The Agriculture Industry is Feeling the Impact of Recent Tariffs

We wrote last month about how Americans are seeing the impact of tariffs, primarily in the form of increased gas prices. Now, we’re shifting our focus to the agriculture industry, which is facing struggles due to tariffs¬†and extreme weather.

American Farmers are Struggling

According to the Washington Post, many farmers are suffering from “falling farm income and commodity prices, rising debt, historic floods through the Midwest and rain that delayed, and in many cases prevented, spring planting.”

Combine all of that with the 2018 Chinese tariffs on soybeans, wheat, corn, cotton, and pork, and it’s easy to understand why net farm income has fallen by 50% since 2013.

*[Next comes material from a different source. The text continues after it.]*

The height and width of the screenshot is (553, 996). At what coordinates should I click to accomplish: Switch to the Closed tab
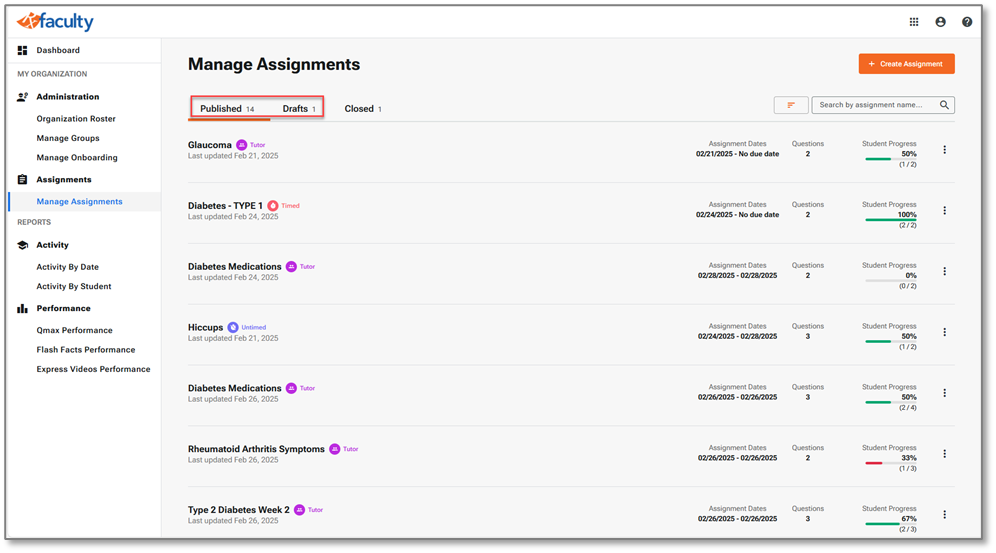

Soybean farmers, specifically are taking a hit, as Davie Stephens, president of the American Soybean Association explains, “Before the trade war, U.S. soybean farmers saw prices well over $10 per bushel, but now that number has been in the $8 range way too often. Dealing with weather, weeds, pests, and normal markets is tough enough for farmers, but being caught in the middle of a trade war for an entire year is a whole different level. Prices are lower, and anxiety is definitely higher for us trying to keep our farms going.”

Relief is on the Horizon… Possibly?

In May, the Trump administration announced a $16 billion trade aid program for American farmers to help lessen the blow felt by Chinese tariffs. Agriculture Secretary, Sonny Perdue, said at the time, “The package we’re announcing today ensures that farmers will not bear the brunt of those practices by China or any other nation.”

However, some believe that while the aid program is a good first step, it’s not quite enough. Dale Moore, executive vice president of the American Farm Bureau Federation says, “While America’s farmers and ranchers are grateful for the administration’s agriculture assistance package, it only begins to relieve the great difficulty the agriculture industry is currently facing, ranging from extreme weather conditions to depressed markets.”

Looking Ahead

In early July, the Trump administration proposed an additional $4 billion in tariffs on goods from the European Union. Time will tell about how that may affect the agriculture industry as well. It’s hard to know for sure when farmers will finally begin feeling relief, but we will continue to keep you updated as more information becomes available.